De son côté, la Secrétaire d'Etat américaine, Condolezza Rice, a estimé qu'un cessez-le-feu et une solution durable à la crise étaient possibles cette semaine. Depuis Jérusalem, où elle était le 31 juillet avant de regagner Washington, Mme Rice a annoncé que les Etats-Unis vont eux aussi présenter cette semaine, au Conseil de sécurité, un projet de résolution comportant un cessez-le-feu, le règlement politique du conflit et la création d'une force internationale au Liban. Elle a en outre obtenu d'Israël une suspension de ses frappes aériennes au Sud Liban pendant 48 heures, qui a pris effet le 31 juillet au matin. Pendant ce laps de temps, Israël a accepté de s'organiser avec les Nations unies pour aménager une période de 24 heures pendant lesquelles les civils libanais qui le souhaitent pourront quitter la région du Sud Liban. Mais Israël a fait savoir que sa décision ne signifiait en aucun cas la fin du conflit.
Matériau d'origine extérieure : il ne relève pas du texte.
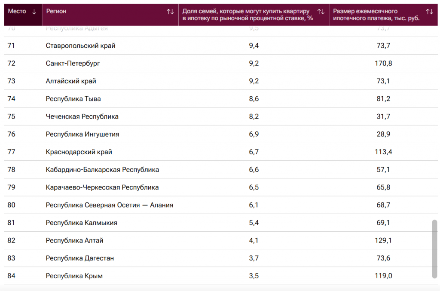Click the Регион column header text
This screenshot has width=440, height=291.
pos(56,12)
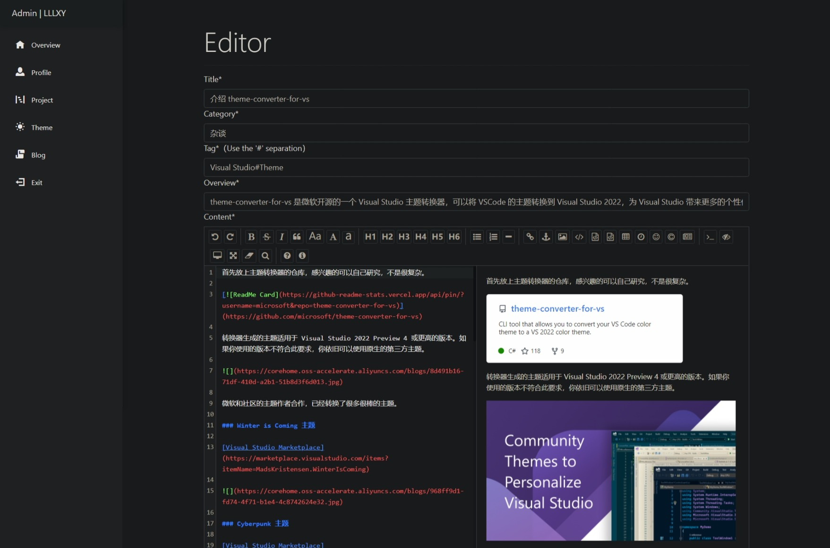Apply H3 heading style
The width and height of the screenshot is (830, 548).
click(x=404, y=237)
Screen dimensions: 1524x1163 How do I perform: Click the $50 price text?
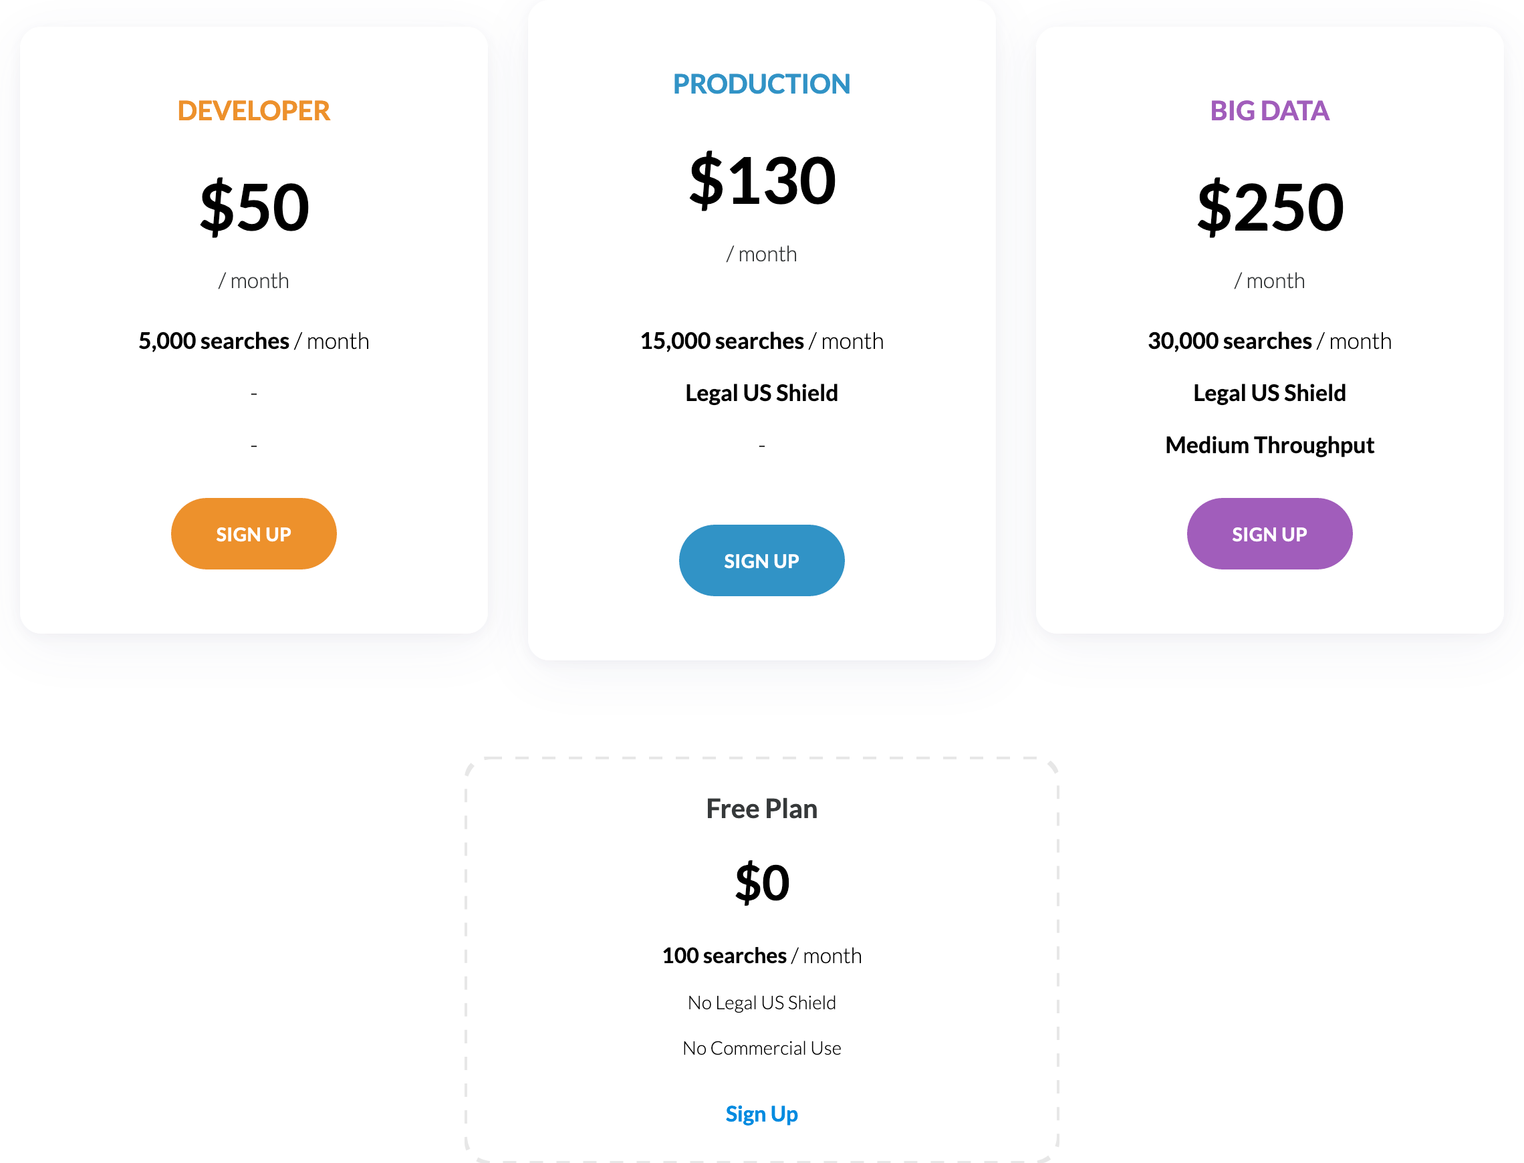tap(253, 207)
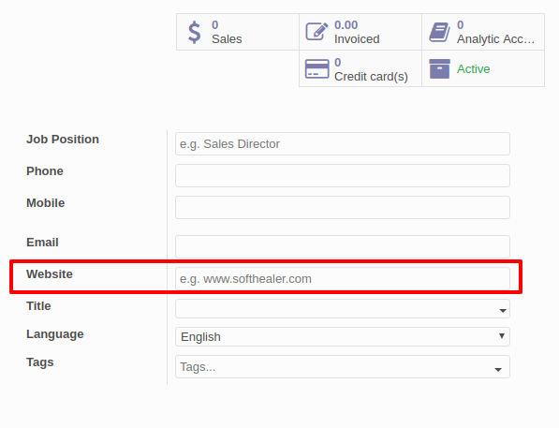Image resolution: width=559 pixels, height=428 pixels.
Task: Click into the Phone field
Action: 343,175
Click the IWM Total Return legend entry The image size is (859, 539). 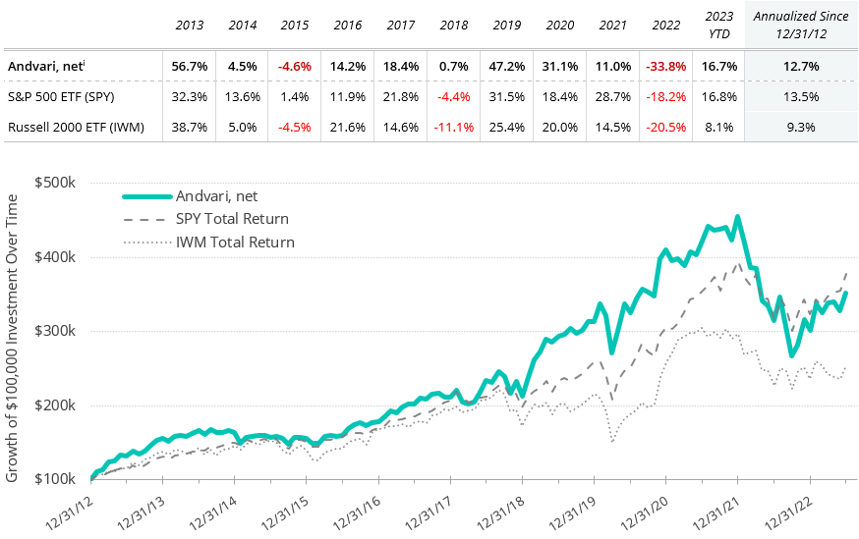pos(235,242)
Cette décision intervient au lendemain du bombardement par l'armée israélienne d'un immeuble d'habitation à Cana, au Sud Liban, qui a tué près de 60 civils libanais dont une majorité d'enfants. Réunis d'urgence le 30 juillet, à la demande du Secrétaire général Kofi Annan, le Conseil de sécurité a adopté à l'unanimité une déclaration dans laquelle il exprime « son extrême choc et sa détresse », mais sans condamner explicitement l'Etat hébreu. Dans un communiqué, Javier Solana, a lui aussi exprimé son profond « désarroi » pour « la mort de civils innocents à Qana »: « rien ne peut justifier cela », l'UE « continue à travailler pour obtenir un cessez-le-feu immédiat », affirme-t-il.